#### Dataset content ####
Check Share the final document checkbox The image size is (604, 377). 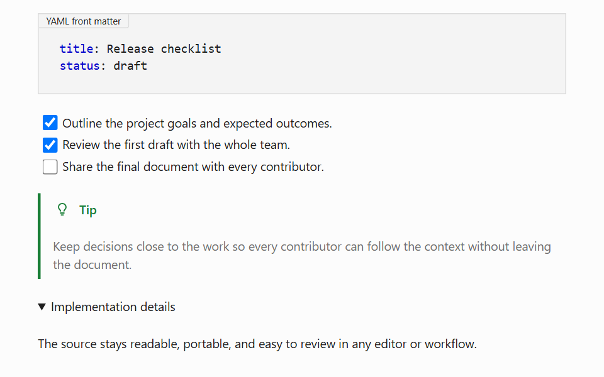pyautogui.click(x=50, y=167)
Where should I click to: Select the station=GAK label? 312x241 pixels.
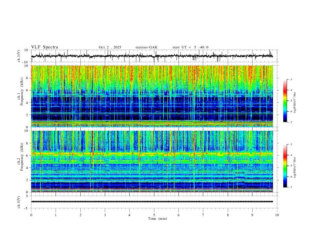point(146,47)
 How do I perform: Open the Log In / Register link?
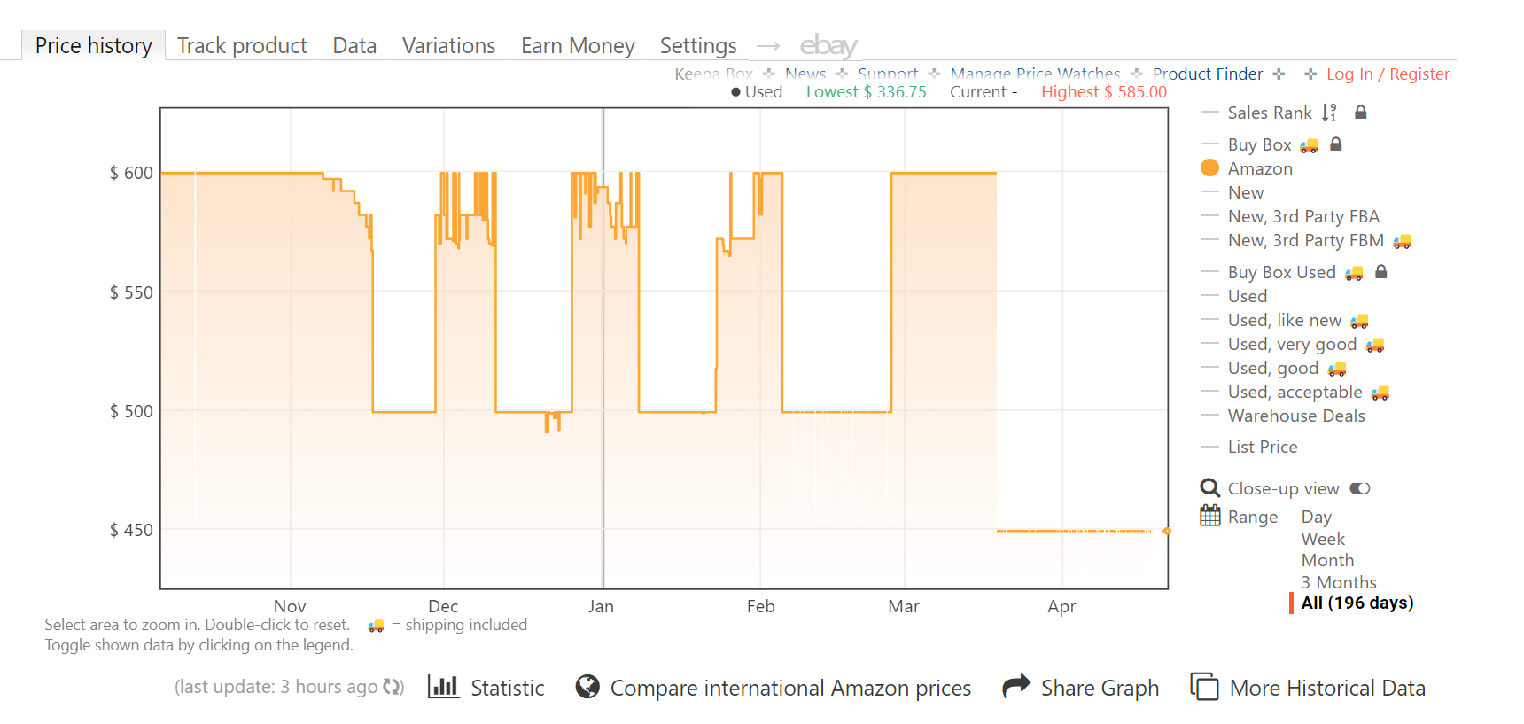point(1388,74)
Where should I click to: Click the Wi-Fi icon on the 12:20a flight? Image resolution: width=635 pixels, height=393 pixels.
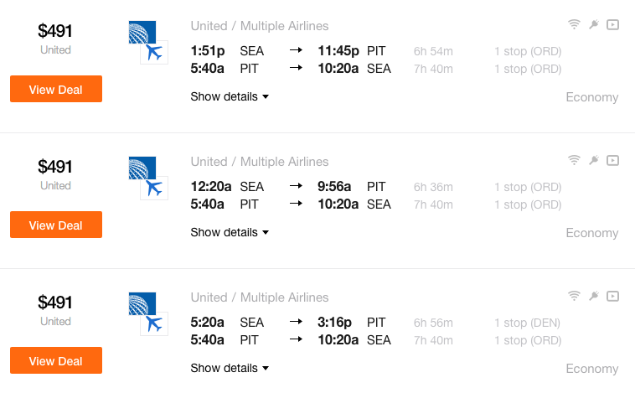[x=574, y=160]
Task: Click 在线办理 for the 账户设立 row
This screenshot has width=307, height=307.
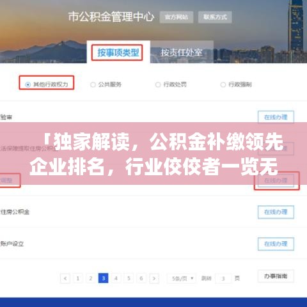Action: pyautogui.click(x=276, y=244)

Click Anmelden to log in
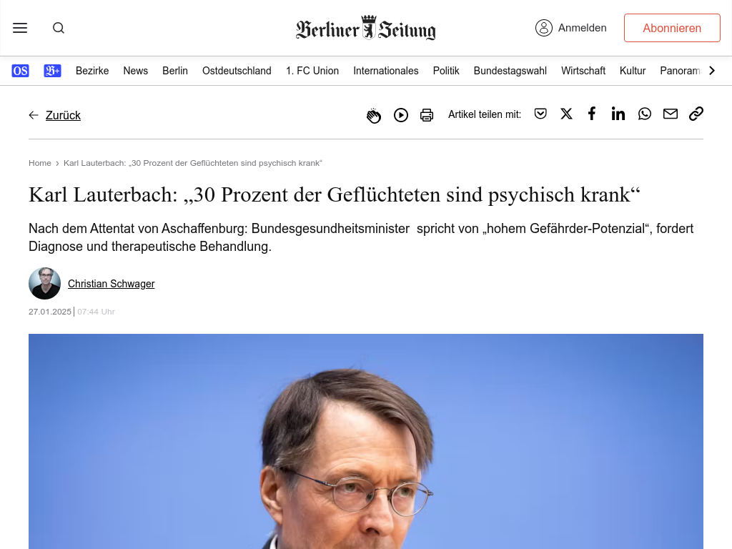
####
### Exercise
Output the lines of the listing exactly as they appear, from the line containing "Where should I click to: Click" through the end of the listing, leaving out the pictures.

### Worked solution
Where should I click to: Click the Wi-Fi icon on the 12:20a flight? Image resolution: width=635 pixels, height=393 pixels.
[x=574, y=160]
Task: Click 在线办理 for the 账户设立 row
This screenshot has width=307, height=307.
Action: pyautogui.click(x=276, y=244)

Click Anmelden to log in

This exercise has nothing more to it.